Requirement: Transcribe the records in full, keeping every word exactly as given.

◇ ◇ ◇ ◇

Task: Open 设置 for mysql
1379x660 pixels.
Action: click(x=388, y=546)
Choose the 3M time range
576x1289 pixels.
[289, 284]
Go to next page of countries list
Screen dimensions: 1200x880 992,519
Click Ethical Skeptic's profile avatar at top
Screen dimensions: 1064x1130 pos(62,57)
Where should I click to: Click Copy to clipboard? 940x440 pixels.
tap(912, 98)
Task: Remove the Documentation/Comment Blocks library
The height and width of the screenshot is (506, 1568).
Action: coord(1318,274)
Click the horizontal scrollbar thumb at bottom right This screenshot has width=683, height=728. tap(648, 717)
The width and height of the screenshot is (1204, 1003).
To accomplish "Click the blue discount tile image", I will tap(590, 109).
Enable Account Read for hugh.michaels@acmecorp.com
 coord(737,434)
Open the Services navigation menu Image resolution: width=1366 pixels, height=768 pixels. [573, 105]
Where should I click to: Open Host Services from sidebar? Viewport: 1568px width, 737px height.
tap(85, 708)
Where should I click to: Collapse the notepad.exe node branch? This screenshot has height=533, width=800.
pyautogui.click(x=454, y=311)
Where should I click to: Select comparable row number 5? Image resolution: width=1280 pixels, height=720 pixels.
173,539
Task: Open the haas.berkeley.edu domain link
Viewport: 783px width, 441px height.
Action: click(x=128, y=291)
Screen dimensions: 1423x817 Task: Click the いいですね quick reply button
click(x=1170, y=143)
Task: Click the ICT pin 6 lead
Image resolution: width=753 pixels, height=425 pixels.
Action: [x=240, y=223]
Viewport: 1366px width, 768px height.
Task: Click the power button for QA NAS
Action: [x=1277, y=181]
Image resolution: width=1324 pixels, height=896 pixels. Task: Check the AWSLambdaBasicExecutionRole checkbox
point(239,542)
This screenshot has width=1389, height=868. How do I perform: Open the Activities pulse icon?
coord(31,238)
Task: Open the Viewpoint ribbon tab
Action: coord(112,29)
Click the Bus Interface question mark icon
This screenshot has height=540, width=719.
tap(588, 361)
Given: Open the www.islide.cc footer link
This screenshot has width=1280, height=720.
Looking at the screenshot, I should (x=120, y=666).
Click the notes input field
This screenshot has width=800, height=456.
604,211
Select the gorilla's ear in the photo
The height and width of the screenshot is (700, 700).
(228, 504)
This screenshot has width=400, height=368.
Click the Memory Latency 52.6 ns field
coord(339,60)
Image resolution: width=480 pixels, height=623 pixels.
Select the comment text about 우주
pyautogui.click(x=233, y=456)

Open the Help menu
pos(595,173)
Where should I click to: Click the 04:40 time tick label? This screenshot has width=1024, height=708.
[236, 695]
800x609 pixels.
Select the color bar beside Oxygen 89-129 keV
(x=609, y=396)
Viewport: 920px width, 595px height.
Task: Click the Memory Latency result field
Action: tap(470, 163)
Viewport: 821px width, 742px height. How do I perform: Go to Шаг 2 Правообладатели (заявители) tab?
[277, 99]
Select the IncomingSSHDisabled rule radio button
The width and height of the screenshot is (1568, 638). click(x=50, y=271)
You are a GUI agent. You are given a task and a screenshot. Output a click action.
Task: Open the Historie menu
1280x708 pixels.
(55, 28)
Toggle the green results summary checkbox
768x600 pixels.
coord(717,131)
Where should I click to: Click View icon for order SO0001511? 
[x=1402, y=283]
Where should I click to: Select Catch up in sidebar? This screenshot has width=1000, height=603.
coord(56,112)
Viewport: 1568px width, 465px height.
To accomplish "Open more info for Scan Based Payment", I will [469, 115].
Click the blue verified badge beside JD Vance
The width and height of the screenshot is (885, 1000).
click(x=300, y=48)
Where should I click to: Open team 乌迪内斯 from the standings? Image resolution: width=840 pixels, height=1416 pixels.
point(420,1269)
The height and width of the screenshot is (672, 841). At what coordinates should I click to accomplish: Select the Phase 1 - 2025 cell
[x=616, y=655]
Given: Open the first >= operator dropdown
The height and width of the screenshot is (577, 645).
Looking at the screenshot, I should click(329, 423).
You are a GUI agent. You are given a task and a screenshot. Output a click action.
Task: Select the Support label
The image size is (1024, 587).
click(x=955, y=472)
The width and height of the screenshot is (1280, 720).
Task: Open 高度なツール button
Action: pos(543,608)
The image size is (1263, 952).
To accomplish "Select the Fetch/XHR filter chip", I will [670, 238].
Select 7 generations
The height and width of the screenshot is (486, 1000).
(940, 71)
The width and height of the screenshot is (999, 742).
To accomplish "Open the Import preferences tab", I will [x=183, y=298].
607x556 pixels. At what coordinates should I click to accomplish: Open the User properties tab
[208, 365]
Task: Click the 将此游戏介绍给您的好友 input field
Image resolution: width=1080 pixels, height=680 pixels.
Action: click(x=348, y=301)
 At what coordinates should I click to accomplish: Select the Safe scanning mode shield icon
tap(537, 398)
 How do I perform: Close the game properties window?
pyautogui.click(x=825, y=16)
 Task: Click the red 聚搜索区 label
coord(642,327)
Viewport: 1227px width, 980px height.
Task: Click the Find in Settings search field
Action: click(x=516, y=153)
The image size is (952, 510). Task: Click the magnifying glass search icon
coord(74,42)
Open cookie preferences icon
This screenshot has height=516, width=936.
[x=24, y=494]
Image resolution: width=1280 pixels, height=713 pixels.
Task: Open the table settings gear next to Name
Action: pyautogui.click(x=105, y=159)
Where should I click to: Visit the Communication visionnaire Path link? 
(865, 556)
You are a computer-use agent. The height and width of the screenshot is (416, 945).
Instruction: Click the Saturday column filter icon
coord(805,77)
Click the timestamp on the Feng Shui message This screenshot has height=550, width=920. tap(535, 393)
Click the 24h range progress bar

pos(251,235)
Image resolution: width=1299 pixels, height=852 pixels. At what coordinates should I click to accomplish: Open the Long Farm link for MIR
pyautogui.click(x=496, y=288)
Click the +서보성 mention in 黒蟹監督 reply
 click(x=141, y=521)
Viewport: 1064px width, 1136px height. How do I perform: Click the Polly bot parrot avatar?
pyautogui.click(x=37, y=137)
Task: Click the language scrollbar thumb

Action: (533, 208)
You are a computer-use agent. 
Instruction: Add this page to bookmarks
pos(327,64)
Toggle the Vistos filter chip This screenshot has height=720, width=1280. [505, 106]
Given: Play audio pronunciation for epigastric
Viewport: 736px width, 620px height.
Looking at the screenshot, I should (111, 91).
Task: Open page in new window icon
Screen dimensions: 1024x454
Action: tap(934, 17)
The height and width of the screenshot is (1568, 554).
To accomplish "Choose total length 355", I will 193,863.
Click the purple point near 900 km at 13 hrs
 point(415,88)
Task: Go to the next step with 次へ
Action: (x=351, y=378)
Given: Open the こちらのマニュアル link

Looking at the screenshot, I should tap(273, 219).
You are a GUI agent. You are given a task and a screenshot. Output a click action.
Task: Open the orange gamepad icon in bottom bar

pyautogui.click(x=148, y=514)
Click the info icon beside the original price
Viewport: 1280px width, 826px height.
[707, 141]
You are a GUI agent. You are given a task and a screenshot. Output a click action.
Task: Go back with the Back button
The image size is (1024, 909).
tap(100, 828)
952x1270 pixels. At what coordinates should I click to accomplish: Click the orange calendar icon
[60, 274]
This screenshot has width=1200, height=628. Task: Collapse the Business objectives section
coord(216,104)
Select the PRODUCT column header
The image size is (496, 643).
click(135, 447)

◇ ◇ ◇ ◇

Answer to the exercise:
Task: Open 设置 for mysql
1379x660 pixels.
Action: click(x=388, y=546)
Choose the 3M time range
576x1289 pixels.
[289, 284]
Go to next page of countries list
Screen dimensions: 1200x880 992,519
Click Ethical Skeptic's profile avatar at top
Screen dimensions: 1064x1130 pos(62,57)
Where should I click to: Click Copy to clipboard? 940x440 pixels.
tap(912, 98)
Task: Remove the Documentation/Comment Blocks library
The height and width of the screenshot is (506, 1568).
Action: coord(1318,274)
Click the horizontal scrollbar thumb at bottom right This screenshot has width=683, height=728. tap(648, 717)
The width and height of the screenshot is (1204, 1003).
To accomplish "Click the blue discount tile image", I will tap(590, 109).
Enable Account Read for hugh.michaels@acmecorp.com
 coord(737,434)
Open the Services navigation menu Image resolution: width=1366 pixels, height=768 pixels. [573, 105]
Where should I click to: Open Host Services from sidebar? Viewport: 1568px width, 737px height.
tap(85, 708)
Where should I click to: Collapse the notepad.exe node branch? This screenshot has height=533, width=800.
pyautogui.click(x=454, y=311)
Where should I click to: Select comparable row number 5? Image resolution: width=1280 pixels, height=720 pixels.
173,539
Task: Open the haas.berkeley.edu domain link
Viewport: 783px width, 441px height.
Action: click(x=128, y=291)
Screen dimensions: 1423x817 Task: Click the いいですね quick reply button
click(x=1170, y=143)
Task: Click the ICT pin 6 lead
Image resolution: width=753 pixels, height=425 pixels.
Action: [x=240, y=223]
Viewport: 1366px width, 768px height.
Task: Click the power button for QA NAS
Action: [x=1277, y=181]
Image resolution: width=1324 pixels, height=896 pixels. Task: Check the AWSLambdaBasicExecutionRole checkbox
point(239,542)
This screenshot has width=1389, height=868. How do I perform: Open the Activities pulse icon?
coord(31,238)
Task: Open the Viewpoint ribbon tab
Action: coord(112,29)
Click the Bus Interface question mark icon
This screenshot has height=540, width=719.
tap(588, 361)
Given: Open the www.islide.cc footer link
This screenshot has width=1280, height=720.
Looking at the screenshot, I should (x=120, y=666).
Click the notes input field
This screenshot has width=800, height=456.
604,211
Select the gorilla's ear in the photo
The height and width of the screenshot is (700, 700).
(228, 504)
This screenshot has width=400, height=368.
Click the Memory Latency 52.6 ns field
coord(339,60)
Image resolution: width=480 pixels, height=623 pixels.
Select the comment text about 우주
pyautogui.click(x=233, y=456)

Open the Help menu
pos(595,173)
Where should I click to: Click the 04:40 time tick label? This screenshot has width=1024, height=708.
[236, 695]
800x609 pixels.
Select the color bar beside Oxygen 89-129 keV
(x=609, y=396)
Viewport: 920px width, 595px height.
Task: Click the Memory Latency result field
Action: tap(470, 163)
Viewport: 821px width, 742px height. How do I perform: Go to Шаг 2 Правообладатели (заявители) tab?
[277, 99]
Select the IncomingSSHDisabled rule radio button
The width and height of the screenshot is (1568, 638). click(x=50, y=271)
You are a GUI agent. You are given a task and a screenshot. Output a click action.
Task: Open the Historie menu
1280x708 pixels.
(55, 28)
Toggle the green results summary checkbox
768x600 pixels.
coord(717,131)
Where should I click to: Click View icon for order SO0001511? 
[x=1402, y=283]
Where should I click to: Select Catch up in sidebar? This screenshot has width=1000, height=603.
coord(56,112)
Viewport: 1568px width, 465px height.
To accomplish "Open more info for Scan Based Payment", I will [469, 115].
Click the blue verified badge beside JD Vance
The width and height of the screenshot is (885, 1000).
click(x=300, y=48)
Where should I click to: Open team 乌迪内斯 from the standings? Image resolution: width=840 pixels, height=1416 pixels.
point(420,1269)
The height and width of the screenshot is (672, 841). At what coordinates should I click to accomplish: Select the Phase 1 - 2025 cell
[x=616, y=655]
Given: Open the first >= operator dropdown
The height and width of the screenshot is (577, 645).
Looking at the screenshot, I should click(329, 423).
You are a GUI agent. You are given a task and a screenshot. Output a click action.
Task: Select the Support label
The image size is (1024, 587).
click(x=955, y=472)
The width and height of the screenshot is (1280, 720).
Task: Open 高度なツール button
Action: pos(543,608)
The image size is (1263, 952).
To accomplish "Select the Fetch/XHR filter chip", I will [670, 238].
Select 7 generations
The height and width of the screenshot is (486, 1000).
(940, 71)
The width and height of the screenshot is (999, 742).
To accomplish "Open the Import preferences tab", I will [x=183, y=298].
607x556 pixels. At what coordinates should I click to accomplish: Open the User properties tab
[208, 365]
Task: Click the 将此游戏介绍给您的好友 input field
Image resolution: width=1080 pixels, height=680 pixels.
Action: click(x=348, y=301)
 At what coordinates should I click to accomplish: Select the Safe scanning mode shield icon
tap(537, 398)
 How do I perform: Close the game properties window?
pyautogui.click(x=825, y=16)
 Task: Click the red 聚搜索区 label
coord(642,327)
Viewport: 1227px width, 980px height.
Task: Click the Find in Settings search field
Action: click(x=516, y=153)
The image size is (952, 510). Task: Click the magnifying glass search icon
coord(74,42)
Open cookie preferences icon
This screenshot has height=516, width=936.
[x=24, y=494]
Image resolution: width=1280 pixels, height=713 pixels.
Task: Open the table settings gear next to Name
Action: pyautogui.click(x=105, y=159)
Where should I click to: Visit the Communication visionnaire Path link? 
(865, 556)
You are a computer-use agent. The height and width of the screenshot is (416, 945).
Instruction: Click the Saturday column filter icon
coord(805,77)
Click the timestamp on the Feng Shui message This screenshot has height=550, width=920. tap(535, 393)
Click the 24h range progress bar

pos(251,235)
Image resolution: width=1299 pixels, height=852 pixels. At what coordinates should I click to accomplish: Open the Long Farm link for MIR
pyautogui.click(x=496, y=288)
Click the +서보성 mention in 黒蟹監督 reply
 click(x=141, y=521)
Viewport: 1064px width, 1136px height. How do I perform: Click the Polly bot parrot avatar?
pyautogui.click(x=37, y=137)
Task: Click the language scrollbar thumb

Action: (533, 208)
You are a computer-use agent. 
Instruction: Add this page to bookmarks
pos(327,64)
Toggle the Vistos filter chip This screenshot has height=720, width=1280. [505, 106]
Given: Play audio pronunciation for epigastric
Viewport: 736px width, 620px height.
Looking at the screenshot, I should (111, 91).
Task: Open page in new window icon
Screen dimensions: 1024x454
Action: tap(934, 17)
The height and width of the screenshot is (1568, 554).
To accomplish "Choose total length 355", I will 193,863.
Click the purple point near 900 km at 13 hrs
 point(415,88)
Task: Go to the next step with 次へ
Action: (x=351, y=378)
Given: Open the こちらのマニュアル link

Looking at the screenshot, I should tap(273, 219).
You are a GUI agent. You are given a task and a screenshot. Output a click action.
Task: Open the orange gamepad icon in bottom bar

pyautogui.click(x=148, y=514)
Click the info icon beside the original price
Viewport: 1280px width, 826px height.
[707, 141]
You are a GUI agent. You are given a task and a screenshot. Output a click action.
Task: Go back with the Back button
The image size is (1024, 909).
tap(100, 828)
952x1270 pixels. At what coordinates should I click to accomplish: Click the orange calendar icon
[60, 274]
This screenshot has width=1200, height=628. Task: Collapse the Business objectives section
coord(216,104)
Select the PRODUCT column header
The image size is (496, 643).
click(135, 447)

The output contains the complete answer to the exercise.